##### Extracted entries #####

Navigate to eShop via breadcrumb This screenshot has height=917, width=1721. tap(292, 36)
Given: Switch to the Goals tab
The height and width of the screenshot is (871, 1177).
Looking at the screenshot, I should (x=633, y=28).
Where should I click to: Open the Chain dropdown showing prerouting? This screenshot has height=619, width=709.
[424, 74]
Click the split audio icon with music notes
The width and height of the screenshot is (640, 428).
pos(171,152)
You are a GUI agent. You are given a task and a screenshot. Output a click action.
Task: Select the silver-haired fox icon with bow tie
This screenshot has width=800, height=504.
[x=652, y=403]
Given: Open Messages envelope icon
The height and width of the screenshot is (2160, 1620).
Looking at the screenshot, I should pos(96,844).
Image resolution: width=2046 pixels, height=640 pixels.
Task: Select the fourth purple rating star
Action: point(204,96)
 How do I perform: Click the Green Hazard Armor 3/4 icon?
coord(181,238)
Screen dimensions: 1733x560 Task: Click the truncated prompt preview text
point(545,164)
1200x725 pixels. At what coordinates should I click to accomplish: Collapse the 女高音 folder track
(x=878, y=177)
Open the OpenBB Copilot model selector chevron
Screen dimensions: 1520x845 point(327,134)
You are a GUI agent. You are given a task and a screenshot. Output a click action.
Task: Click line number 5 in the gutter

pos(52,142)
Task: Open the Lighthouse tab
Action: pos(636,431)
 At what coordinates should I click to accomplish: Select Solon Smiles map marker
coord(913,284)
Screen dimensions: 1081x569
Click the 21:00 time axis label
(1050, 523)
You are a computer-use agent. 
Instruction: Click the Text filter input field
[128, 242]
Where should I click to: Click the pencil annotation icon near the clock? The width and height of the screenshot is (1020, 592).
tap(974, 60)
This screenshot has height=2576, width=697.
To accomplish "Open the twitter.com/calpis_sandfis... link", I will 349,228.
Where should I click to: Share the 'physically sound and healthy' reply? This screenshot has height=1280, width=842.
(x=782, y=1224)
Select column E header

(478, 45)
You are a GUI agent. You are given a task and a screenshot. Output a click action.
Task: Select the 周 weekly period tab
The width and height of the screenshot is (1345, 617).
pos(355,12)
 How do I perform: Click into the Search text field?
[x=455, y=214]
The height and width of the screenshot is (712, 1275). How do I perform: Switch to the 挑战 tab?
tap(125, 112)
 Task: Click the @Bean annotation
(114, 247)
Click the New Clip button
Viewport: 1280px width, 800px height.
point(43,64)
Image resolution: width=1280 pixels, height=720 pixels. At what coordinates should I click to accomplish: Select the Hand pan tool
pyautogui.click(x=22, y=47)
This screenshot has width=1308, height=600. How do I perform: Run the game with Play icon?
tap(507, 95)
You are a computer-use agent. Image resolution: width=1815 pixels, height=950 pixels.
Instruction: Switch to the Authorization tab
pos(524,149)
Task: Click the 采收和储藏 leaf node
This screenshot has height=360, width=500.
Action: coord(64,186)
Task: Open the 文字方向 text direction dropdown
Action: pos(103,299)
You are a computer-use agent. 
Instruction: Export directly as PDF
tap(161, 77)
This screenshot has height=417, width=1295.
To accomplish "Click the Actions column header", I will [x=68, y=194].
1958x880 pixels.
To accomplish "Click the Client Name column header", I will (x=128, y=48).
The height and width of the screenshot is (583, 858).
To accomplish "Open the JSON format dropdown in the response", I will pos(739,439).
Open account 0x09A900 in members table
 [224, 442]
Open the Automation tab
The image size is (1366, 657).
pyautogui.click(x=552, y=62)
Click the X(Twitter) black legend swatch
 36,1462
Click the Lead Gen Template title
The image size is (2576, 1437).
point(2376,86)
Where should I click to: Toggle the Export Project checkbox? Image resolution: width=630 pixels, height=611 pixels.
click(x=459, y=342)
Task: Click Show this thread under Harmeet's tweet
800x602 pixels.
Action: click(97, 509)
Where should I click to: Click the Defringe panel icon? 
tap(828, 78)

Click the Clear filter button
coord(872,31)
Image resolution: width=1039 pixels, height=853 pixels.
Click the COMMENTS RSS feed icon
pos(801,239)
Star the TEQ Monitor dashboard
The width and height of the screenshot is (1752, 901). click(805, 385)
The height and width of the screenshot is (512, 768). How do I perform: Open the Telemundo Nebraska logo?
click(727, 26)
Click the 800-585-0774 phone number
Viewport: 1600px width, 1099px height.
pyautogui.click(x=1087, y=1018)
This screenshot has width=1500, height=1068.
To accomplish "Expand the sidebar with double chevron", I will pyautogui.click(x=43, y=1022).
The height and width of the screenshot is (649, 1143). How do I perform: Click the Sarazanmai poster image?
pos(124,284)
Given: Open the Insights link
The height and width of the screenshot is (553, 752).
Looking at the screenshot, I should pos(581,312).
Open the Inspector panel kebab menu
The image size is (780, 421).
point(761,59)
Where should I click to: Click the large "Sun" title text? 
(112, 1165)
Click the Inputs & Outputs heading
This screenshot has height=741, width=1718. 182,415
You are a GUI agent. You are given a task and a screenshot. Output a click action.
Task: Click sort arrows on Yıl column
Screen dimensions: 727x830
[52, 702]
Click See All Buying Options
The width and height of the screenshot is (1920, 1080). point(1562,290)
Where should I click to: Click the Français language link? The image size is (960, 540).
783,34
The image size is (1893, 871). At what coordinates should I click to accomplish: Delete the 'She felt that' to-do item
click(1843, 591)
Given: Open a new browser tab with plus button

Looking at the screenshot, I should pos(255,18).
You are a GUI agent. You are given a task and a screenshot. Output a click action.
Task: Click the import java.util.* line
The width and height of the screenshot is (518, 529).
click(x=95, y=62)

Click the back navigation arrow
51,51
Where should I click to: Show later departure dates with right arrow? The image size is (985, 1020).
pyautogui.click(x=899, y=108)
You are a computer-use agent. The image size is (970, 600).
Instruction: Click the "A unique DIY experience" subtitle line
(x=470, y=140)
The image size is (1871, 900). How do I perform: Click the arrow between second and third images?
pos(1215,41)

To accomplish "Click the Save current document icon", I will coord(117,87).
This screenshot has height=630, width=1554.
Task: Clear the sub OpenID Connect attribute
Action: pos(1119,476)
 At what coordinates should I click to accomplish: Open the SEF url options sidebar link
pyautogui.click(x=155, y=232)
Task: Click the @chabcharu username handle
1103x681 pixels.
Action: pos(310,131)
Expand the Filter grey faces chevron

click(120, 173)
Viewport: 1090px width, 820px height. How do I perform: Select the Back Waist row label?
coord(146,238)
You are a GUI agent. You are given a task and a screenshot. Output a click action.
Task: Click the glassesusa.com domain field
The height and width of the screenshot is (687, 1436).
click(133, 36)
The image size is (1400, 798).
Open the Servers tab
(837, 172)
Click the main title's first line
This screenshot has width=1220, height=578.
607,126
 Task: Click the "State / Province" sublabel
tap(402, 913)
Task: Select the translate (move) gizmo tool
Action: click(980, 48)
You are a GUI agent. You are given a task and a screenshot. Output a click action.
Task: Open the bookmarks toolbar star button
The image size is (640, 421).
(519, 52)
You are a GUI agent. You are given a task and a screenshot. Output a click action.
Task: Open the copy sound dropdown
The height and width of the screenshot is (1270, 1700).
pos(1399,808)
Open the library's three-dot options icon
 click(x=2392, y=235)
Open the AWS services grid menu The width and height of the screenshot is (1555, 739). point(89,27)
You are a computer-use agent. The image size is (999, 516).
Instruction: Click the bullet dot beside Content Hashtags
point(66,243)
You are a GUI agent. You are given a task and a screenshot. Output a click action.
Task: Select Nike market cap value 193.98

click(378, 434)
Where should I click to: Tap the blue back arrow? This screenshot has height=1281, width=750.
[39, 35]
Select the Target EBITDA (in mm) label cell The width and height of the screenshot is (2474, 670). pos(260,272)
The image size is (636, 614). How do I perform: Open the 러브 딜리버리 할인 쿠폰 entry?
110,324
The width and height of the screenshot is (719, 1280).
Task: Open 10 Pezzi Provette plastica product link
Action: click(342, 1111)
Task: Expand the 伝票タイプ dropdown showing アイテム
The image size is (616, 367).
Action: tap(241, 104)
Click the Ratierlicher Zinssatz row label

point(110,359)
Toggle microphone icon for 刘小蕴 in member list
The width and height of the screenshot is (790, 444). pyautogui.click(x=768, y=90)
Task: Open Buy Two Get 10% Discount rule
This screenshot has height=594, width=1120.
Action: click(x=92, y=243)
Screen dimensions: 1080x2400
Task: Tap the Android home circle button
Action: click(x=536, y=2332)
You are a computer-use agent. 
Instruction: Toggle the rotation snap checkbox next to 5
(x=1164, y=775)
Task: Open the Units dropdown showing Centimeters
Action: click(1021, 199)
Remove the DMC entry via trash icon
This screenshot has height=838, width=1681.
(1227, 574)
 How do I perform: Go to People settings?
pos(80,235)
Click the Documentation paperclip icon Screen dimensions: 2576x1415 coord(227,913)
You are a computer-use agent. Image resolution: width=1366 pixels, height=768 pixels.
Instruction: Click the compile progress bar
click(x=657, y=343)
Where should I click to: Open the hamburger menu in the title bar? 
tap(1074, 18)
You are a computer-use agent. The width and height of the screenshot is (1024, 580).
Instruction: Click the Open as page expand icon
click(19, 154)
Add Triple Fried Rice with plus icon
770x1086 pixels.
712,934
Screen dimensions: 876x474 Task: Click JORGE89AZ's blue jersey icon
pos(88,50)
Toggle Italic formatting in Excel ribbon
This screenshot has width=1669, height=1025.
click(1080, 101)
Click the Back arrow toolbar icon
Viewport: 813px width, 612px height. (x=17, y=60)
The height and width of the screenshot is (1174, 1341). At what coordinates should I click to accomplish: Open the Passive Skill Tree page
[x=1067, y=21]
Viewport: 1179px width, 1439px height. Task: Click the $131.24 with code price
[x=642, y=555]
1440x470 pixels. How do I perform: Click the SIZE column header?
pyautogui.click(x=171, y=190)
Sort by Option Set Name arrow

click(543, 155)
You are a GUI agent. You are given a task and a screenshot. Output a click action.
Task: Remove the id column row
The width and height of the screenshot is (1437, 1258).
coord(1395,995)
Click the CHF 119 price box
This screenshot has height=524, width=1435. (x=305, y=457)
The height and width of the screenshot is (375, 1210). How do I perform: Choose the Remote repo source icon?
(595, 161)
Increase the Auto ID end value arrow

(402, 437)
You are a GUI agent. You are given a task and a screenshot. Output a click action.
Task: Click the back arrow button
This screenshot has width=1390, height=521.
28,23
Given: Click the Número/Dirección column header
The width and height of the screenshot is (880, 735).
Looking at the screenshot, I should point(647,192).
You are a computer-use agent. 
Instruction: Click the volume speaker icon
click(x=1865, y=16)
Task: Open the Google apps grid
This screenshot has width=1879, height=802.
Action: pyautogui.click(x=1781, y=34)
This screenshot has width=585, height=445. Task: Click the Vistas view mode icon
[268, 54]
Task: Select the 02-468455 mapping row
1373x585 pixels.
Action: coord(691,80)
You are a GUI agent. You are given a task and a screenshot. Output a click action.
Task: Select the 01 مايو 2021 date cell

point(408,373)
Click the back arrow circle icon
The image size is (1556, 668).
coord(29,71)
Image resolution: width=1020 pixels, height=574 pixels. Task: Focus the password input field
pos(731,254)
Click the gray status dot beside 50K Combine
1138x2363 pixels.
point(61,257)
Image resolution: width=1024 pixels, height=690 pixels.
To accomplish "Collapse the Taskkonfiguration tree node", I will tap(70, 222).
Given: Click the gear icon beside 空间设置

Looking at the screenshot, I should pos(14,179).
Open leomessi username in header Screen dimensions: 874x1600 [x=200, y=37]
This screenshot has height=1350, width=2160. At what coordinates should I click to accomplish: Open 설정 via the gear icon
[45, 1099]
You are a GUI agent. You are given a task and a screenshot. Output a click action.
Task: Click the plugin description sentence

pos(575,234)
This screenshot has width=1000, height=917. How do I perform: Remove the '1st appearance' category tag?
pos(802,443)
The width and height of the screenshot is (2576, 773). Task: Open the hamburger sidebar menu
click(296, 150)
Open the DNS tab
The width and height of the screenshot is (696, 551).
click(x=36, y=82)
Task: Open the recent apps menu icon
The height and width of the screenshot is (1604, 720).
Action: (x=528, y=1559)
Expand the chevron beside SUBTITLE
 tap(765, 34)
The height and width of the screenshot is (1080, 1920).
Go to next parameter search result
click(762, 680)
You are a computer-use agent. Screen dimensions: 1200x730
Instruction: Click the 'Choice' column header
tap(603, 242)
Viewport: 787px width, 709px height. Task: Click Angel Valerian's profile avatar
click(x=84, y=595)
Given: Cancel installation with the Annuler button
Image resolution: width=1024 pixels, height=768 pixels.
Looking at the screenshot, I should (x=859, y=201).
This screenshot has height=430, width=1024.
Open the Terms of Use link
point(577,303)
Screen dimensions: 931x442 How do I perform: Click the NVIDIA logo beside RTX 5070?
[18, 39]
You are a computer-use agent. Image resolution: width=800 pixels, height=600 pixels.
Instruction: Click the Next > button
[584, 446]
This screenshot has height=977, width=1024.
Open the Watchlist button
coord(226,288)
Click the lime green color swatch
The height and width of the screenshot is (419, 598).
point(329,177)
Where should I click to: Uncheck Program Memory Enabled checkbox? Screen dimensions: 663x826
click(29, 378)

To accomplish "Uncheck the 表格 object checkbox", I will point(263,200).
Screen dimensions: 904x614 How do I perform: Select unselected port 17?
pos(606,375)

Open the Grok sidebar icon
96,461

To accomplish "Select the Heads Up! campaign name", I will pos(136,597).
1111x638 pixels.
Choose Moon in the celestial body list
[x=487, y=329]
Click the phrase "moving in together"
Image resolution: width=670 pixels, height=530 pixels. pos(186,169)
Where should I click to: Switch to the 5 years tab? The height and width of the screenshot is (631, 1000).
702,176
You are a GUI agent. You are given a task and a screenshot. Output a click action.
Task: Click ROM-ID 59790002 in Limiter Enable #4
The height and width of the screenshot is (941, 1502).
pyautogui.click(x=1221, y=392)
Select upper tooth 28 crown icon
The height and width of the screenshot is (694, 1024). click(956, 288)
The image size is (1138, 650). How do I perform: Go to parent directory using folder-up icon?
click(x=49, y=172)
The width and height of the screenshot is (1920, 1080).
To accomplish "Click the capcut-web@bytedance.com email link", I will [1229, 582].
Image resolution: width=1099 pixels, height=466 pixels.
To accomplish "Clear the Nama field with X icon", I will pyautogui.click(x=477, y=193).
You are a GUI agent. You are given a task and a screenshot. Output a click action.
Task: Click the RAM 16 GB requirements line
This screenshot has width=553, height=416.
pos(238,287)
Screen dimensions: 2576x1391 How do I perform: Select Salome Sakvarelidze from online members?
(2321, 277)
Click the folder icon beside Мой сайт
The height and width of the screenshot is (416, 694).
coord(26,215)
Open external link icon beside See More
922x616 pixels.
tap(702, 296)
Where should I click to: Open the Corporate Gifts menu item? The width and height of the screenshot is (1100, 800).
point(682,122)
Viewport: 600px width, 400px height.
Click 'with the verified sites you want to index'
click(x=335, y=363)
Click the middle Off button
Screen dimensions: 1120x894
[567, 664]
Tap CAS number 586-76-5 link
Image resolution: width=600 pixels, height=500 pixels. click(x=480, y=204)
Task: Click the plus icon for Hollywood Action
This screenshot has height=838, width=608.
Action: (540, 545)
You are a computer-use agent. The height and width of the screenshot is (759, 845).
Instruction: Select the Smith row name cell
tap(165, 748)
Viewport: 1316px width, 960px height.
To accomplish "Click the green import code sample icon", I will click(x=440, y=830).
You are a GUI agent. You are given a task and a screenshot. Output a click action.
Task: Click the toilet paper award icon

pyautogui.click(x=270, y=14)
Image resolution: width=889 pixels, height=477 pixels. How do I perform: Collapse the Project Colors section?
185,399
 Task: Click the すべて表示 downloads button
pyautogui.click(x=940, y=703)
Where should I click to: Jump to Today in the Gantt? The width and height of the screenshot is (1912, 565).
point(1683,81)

#####

• [Instructions for the task]
When the line containing "This screenshot has height=2576, width=697." is reached, include it and stop. Until then, output each line of the entries exactly as given, starting from the first.

• [Worked solution]
Navigate to eShop via breadcrumb This screenshot has height=917, width=1721. tap(292, 36)
Given: Switch to the Goals tab
The height and width of the screenshot is (871, 1177).
Looking at the screenshot, I should (x=633, y=28).
Where should I click to: Open the Chain dropdown showing prerouting? This screenshot has height=619, width=709.
[424, 74]
Click the split audio icon with music notes
The width and height of the screenshot is (640, 428).
pos(171,152)
You are a GUI agent. You are given a task and a screenshot. Output a click action.
Task: Select the silver-haired fox icon with bow tie
This screenshot has width=800, height=504.
[x=652, y=403]
Given: Open Messages envelope icon
The height and width of the screenshot is (2160, 1620).
Looking at the screenshot, I should pos(96,844).
Image resolution: width=2046 pixels, height=640 pixels.
Task: Select the fourth purple rating star
Action: point(204,96)
 How do I perform: Click the Green Hazard Armor 3/4 icon?
coord(181,238)
Screen dimensions: 1733x560 Task: Click the truncated prompt preview text
point(545,164)
1200x725 pixels. At what coordinates should I click to accomplish: Collapse the 女高音 folder track
(x=878, y=177)
Open the OpenBB Copilot model selector chevron
Screen dimensions: 1520x845 point(327,134)
You are a GUI agent. You are given a task and a screenshot. Output a click action.
Task: Click line number 5 in the gutter

pos(52,142)
Task: Open the Lighthouse tab
Action: pos(636,431)
 At what coordinates should I click to accomplish: Select Solon Smiles map marker
coord(913,284)
Screen dimensions: 1081x569
Click the 21:00 time axis label
(1050, 523)
You are a computer-use agent. 
Instruction: Click the Text filter input field
[128, 242]
Where should I click to: Click the pencil annotation icon near the clock? The width and height of the screenshot is (1020, 592).
tap(974, 60)
This screenshot has height=2576, width=697.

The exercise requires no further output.